Abstract

The 2000s represent a period of unprecedented political and economic turmoil in Zimbabwe's history. This article constitutes an attempt to unpack one aspect of this crisis period: roadside currency trade. Beyond its political dimensions, the Zimbabwe crisis has been accompanied by a highly informal regime of accumulation. While there is a way in which this informality conflates with contemporary analyses of informality, the highly politicised and securitised nature of Zimbabwe's informality exhibits a state–power–accumulation–society complex that poses analytical challenges for more common conceptions of informality. It is argued here that roadside currency trade not only provided a survival enclave for Zimbabwe's urban poor but contributed to the sustenance and reproduction of a schizophrenic, militarised, dictatorial state in the midst of a historically unprecedented crisis.
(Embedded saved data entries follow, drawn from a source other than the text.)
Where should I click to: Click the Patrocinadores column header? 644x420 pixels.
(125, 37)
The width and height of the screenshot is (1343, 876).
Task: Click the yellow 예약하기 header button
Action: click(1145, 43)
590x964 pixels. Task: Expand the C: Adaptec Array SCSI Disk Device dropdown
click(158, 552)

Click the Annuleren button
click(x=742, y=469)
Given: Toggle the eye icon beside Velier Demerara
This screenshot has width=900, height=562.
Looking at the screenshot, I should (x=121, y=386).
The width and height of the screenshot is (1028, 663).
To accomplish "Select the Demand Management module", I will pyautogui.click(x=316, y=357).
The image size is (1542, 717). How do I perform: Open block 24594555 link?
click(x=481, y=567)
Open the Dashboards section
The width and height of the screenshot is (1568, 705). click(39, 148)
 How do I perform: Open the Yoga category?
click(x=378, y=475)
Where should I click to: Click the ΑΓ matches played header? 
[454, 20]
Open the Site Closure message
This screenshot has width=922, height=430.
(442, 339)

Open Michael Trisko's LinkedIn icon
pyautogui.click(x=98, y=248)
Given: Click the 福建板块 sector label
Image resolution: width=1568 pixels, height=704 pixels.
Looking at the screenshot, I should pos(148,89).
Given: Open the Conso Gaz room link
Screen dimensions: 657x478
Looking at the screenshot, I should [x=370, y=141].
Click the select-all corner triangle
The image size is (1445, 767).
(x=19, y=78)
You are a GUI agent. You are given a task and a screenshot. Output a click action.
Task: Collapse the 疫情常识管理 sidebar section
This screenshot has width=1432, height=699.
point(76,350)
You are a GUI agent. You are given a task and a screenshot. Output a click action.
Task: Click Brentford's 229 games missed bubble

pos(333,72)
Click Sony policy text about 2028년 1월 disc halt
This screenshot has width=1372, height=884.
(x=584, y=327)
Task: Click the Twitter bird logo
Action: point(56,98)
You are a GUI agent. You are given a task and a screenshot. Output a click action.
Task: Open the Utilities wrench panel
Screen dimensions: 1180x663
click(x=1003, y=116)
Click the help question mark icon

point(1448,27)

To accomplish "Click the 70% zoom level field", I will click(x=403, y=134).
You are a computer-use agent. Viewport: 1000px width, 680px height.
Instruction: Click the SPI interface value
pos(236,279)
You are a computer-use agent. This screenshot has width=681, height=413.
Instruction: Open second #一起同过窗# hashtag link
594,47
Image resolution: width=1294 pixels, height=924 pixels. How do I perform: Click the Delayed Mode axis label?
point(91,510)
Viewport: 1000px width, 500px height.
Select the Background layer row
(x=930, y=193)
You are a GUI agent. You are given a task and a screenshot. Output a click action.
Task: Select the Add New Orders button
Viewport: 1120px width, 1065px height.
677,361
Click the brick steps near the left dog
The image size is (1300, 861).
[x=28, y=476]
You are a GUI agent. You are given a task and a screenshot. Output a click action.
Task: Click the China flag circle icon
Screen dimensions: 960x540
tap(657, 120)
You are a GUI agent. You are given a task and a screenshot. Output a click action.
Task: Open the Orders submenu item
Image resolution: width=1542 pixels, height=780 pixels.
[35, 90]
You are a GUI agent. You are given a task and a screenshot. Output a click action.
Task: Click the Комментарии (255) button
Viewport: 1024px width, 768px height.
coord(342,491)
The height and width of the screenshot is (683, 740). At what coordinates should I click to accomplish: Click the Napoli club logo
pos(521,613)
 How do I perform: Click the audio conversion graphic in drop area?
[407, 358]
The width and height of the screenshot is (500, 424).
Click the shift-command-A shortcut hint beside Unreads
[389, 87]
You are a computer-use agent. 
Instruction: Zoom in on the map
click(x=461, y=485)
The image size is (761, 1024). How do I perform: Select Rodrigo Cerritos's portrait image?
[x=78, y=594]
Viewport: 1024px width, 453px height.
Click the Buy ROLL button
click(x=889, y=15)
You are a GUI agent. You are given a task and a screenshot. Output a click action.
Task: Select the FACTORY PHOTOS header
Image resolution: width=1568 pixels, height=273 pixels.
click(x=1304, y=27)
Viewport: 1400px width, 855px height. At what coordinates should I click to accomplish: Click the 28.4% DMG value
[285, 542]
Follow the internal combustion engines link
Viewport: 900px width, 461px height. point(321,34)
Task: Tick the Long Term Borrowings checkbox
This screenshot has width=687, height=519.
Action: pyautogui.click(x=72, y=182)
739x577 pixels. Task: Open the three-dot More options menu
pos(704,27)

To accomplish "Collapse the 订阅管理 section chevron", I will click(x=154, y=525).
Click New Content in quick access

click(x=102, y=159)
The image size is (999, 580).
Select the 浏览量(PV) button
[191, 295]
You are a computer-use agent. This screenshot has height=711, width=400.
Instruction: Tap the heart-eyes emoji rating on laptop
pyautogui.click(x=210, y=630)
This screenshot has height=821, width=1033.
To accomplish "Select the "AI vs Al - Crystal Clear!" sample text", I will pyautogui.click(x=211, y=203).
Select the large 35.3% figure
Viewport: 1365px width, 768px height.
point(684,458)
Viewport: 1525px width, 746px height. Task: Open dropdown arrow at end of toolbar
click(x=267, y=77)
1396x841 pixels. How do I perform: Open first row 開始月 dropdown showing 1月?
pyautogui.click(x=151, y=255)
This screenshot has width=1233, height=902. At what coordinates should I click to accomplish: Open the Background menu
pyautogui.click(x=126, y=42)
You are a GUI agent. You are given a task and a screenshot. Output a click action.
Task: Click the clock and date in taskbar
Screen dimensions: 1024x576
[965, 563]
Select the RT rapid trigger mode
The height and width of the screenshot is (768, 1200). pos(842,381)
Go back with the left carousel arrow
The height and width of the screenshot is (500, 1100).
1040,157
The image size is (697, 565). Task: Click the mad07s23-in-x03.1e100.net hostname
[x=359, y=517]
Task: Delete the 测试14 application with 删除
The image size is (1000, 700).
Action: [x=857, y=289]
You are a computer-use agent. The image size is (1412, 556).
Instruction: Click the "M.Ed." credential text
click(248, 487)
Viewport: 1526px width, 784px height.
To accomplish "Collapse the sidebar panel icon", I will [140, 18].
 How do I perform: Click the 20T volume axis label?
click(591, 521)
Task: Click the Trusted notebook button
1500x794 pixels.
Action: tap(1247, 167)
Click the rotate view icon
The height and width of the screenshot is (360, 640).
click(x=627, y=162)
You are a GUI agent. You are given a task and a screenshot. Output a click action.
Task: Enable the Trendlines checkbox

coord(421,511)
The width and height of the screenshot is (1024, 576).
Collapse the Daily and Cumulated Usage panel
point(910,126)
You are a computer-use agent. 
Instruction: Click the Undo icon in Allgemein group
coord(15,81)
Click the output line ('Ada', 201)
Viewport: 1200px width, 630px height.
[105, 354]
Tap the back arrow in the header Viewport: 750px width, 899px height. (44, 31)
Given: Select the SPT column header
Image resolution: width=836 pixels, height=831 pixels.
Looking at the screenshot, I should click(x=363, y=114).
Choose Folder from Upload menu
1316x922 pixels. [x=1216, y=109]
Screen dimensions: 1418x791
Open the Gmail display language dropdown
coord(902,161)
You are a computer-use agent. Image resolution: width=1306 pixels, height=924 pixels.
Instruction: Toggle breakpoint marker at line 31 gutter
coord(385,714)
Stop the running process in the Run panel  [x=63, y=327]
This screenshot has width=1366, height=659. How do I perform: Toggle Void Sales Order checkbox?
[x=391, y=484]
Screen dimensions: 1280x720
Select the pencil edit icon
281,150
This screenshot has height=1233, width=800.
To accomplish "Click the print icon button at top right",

A network of roadside currency trade in the Central Business District (CBD) of Zimbabwe's second-biggest city of Bulawayo, cynically referred to by locals as the ‘World Bank’, is used to provide a glimpse into Zimbabwe's political economy of crisis. An investigation into the ‘World Bank’ shows that, although often ostracised by policy makers, roadside currency trade drew in its wake participants from a wider spectrum of Zimbabwe's society than one would contemplate at face value. At the same time, the study also reveals that cross-border trade was the single most important factor in buttressing this trade, at least in this studied part of the country, and not foreign currency remittances from the diaspora as is commonly assumed.